Snippets come from a reel you’ve been working hard to bury. The blisters on your palms burn. There is blood and dirt caked into the half-moons of your nails, too heavy and too fresh. 
A phantom ache has taken up residence in your bones. It throbs. 
You only shake your head.  
Spencer comes to you again. Gets on his knees for the second time this evening, sets his hands over your legs again in some backwards sort of supplication. Some bastardized retelling of a sweeter story from a few minutes ago. Like he’s pleading with you to recant, rewrite—to fix it so he doesn’t have to leave. 

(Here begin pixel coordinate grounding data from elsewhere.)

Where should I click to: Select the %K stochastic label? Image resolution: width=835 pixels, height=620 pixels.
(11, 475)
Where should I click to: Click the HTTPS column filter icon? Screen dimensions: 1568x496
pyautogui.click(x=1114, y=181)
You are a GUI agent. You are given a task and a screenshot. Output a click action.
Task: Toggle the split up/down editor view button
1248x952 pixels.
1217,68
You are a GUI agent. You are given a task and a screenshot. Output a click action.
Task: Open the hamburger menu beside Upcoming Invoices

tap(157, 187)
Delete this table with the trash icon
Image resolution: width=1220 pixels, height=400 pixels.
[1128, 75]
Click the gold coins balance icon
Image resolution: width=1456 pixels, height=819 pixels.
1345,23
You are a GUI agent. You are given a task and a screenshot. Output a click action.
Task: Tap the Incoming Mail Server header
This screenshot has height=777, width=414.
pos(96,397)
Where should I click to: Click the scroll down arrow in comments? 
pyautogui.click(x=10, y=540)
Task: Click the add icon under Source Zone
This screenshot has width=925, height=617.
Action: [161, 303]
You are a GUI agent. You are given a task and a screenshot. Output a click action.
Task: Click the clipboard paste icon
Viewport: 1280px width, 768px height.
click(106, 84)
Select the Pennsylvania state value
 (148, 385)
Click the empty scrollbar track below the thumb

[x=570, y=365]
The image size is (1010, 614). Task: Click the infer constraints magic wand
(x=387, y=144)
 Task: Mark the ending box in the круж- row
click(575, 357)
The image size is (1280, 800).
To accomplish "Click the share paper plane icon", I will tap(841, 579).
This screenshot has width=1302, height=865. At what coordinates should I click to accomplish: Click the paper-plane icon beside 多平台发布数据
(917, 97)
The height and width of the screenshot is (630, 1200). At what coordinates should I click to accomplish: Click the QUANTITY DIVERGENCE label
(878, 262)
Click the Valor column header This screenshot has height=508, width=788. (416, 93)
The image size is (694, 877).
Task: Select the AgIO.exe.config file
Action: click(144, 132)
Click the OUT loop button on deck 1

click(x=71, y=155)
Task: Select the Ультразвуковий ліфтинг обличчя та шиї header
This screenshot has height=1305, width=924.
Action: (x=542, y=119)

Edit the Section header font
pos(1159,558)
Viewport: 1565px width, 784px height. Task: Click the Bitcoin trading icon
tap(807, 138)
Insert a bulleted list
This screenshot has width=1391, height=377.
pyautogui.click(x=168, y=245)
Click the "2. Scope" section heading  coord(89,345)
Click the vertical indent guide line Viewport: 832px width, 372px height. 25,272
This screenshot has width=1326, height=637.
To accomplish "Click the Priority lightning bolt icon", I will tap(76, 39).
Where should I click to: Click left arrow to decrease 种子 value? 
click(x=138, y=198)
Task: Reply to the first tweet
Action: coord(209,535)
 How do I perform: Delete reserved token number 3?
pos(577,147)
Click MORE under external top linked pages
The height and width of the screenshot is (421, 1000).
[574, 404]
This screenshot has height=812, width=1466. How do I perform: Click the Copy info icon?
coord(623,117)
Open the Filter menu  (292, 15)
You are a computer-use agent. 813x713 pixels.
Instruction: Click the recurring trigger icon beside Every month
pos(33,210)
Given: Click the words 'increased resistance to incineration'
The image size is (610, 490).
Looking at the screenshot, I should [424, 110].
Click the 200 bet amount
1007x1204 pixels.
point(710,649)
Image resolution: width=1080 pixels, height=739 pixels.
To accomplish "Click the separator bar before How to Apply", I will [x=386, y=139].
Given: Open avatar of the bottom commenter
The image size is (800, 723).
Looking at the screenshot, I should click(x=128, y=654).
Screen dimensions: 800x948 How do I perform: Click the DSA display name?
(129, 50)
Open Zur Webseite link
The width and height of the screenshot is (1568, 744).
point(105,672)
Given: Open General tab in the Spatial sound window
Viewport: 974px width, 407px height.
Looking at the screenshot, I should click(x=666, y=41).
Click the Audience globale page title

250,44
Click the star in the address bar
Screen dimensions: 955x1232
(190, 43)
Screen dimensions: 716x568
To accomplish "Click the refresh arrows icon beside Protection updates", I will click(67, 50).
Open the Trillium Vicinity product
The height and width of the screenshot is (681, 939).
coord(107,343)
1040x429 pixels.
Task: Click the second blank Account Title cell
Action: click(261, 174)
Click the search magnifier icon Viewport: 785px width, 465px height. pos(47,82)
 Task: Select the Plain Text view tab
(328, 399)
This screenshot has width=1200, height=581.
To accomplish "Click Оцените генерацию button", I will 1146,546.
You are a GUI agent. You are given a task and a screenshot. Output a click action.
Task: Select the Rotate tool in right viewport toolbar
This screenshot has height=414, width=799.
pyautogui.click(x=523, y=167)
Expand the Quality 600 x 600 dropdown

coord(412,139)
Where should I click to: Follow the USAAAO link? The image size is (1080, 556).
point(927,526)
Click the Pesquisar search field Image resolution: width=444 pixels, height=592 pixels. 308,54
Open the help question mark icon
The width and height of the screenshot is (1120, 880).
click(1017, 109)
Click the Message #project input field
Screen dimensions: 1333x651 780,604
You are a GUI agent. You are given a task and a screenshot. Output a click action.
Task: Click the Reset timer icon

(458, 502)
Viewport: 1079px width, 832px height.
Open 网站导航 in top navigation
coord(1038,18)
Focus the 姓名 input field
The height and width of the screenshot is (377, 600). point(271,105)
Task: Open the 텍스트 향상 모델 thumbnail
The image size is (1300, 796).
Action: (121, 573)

“What do you mean? Just tell me what happened,” he begs. 
“I can’t,” you whisper.
“Why?”
The pain in his voice pounds at the base of your skull. 
Words dance on the tip of your tongue. Because there is too much I don’t remember. 
But something deeper in your gut keeps them tethered. Pulls hard. Shame, perhaps. There is no excuse for what you did. There is no explaining it away. No circumstance in which you are innocent. A girl goes dancing. Looking for something. She gets drunk. She chases the thing she’s looking for into dark corners and down alleyways. She needs to know what it is she’s chasing—she needs to hold it by the throat and squeeze, thumb against hammering pulse, until it doesn’t have so much power over her.  
She wakes up in a stranger’s bed. That’s the part of the story that matters. 
“I just can’t.”
The words are too quiet, but he hears. Your lungs burn in the pulsing silence that follows. 
No solution. 
He gives you a few minutes in the dark living room to change your mind, to say the right thing. It doesn’t come. 
So he gets up. 
“Wait, wait wait—” your heart is pounding as you stumble off the couch and follow him, barely avoiding tripping over your own feet. He’s at the door. How did he get there so quickly? You catch the wall just behind him. “Spencer, wait.”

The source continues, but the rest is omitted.